Answer on Question#39839 - Chemistry - Other

Questions

1) If 56.0 mL of BaCl₂ solution is needed to precipitate all the sulfate ion in a 740 mg sample of Na₂SO₄, what is the molarity of the solution?

2) If 43.0 mL of 0.210 M HCl solution is needed to neutralize a solution of Ca(OH)₂, how many grams of Ca(OH)₂ must be in the solution?

Answer

1) The total chemical reaction of this process:

\mathrm{Na_2SO_4} + \mathrm{BaCl_2} = 2\mathrm{NaCl} + \mathrm{BaSO_4}

The molarity of a solution could be calculated according to the formula:

C_M = \frac{v}{V}

where v - moles of the solute, moles; V - volume of the solvent, l.

v = \frac{m}{M}

where m - mass of the solute, grams; M - molar mass of the solute, gram/moles.
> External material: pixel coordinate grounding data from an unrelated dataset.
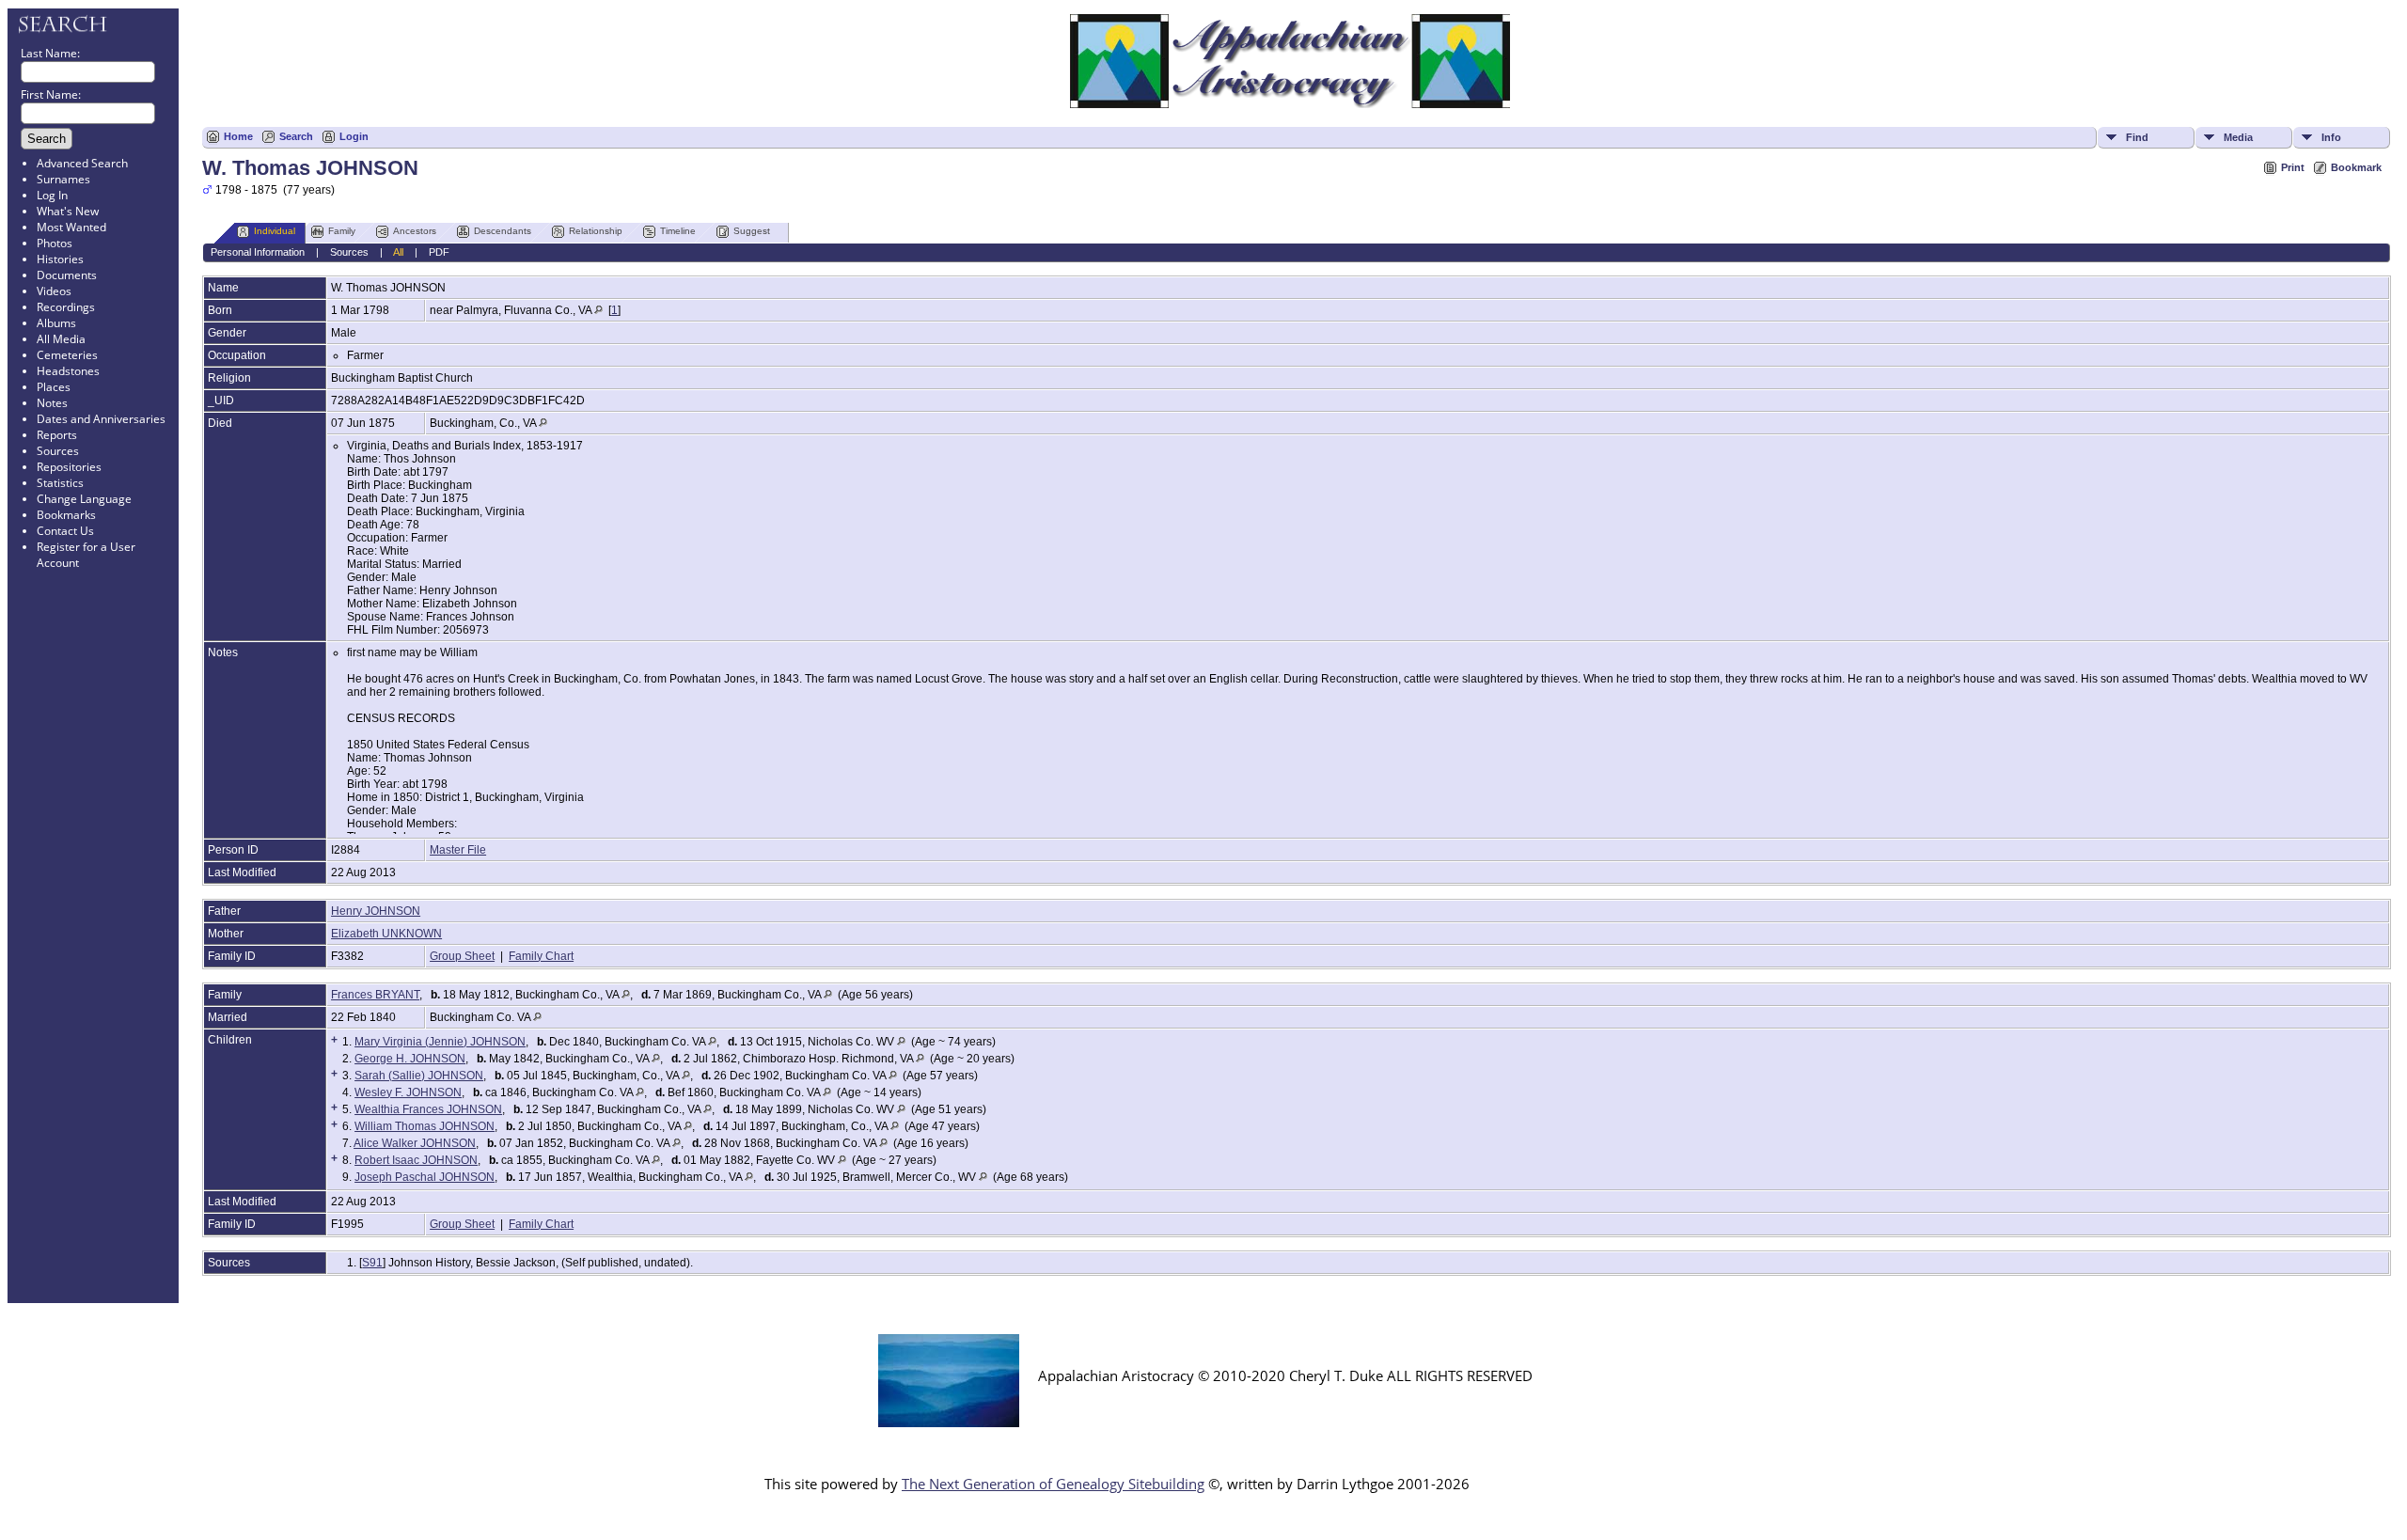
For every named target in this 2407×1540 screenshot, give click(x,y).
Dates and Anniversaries (101, 419)
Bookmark (2356, 167)
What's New (68, 211)
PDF (439, 252)
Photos (54, 243)
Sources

\begin{array}{l} M(\mathrm{Na_2SO_4}) = 142\ \mathrm{g/mol} \\ v(\mathrm{Na_2SO_4}) = \frac{0.74}{142} = 0.0052\ \mathrm{mol} \\ v(\mathrm{Na_2SO_4}) = v(\mathrm{BaCl_2}) = 0.0052\ \mathrm{mol} \\ C_M(\mathrm{BaCl_2}) = \frac{0.0052}{0.056} = 0.093\ \mathrm{M} \\ \end{array}

2) The total chemical reaction of this process:

2\mathrm{HCl} + \mathrm{Ca(OH)_2} = \mathrm{CaCl_2} + 2\mathrm{H_2O}

The molarity of a solution could be calculated according to the formula:

C _ {M} = \frac {v}{V}

where v- moles of the solute, moles; V-volume of the solvent, l.

According to this equation, the amount of moles is:

v = C _ {M} \cdot V

v (HCl) = 0.210 \cdot 0.043 = 0.0090 \text{ mol}

v \left(\mathrm{Ca(OH)}_2\right) = \frac {v (HCl)}{2} = \frac {0.0090}{2} = 0.0045 \text{ mol}

v = \frac {m}{M} \quad m = v \cdot M

where m-mass of the solute, grams; M-molar mass of the solute, gram/moles.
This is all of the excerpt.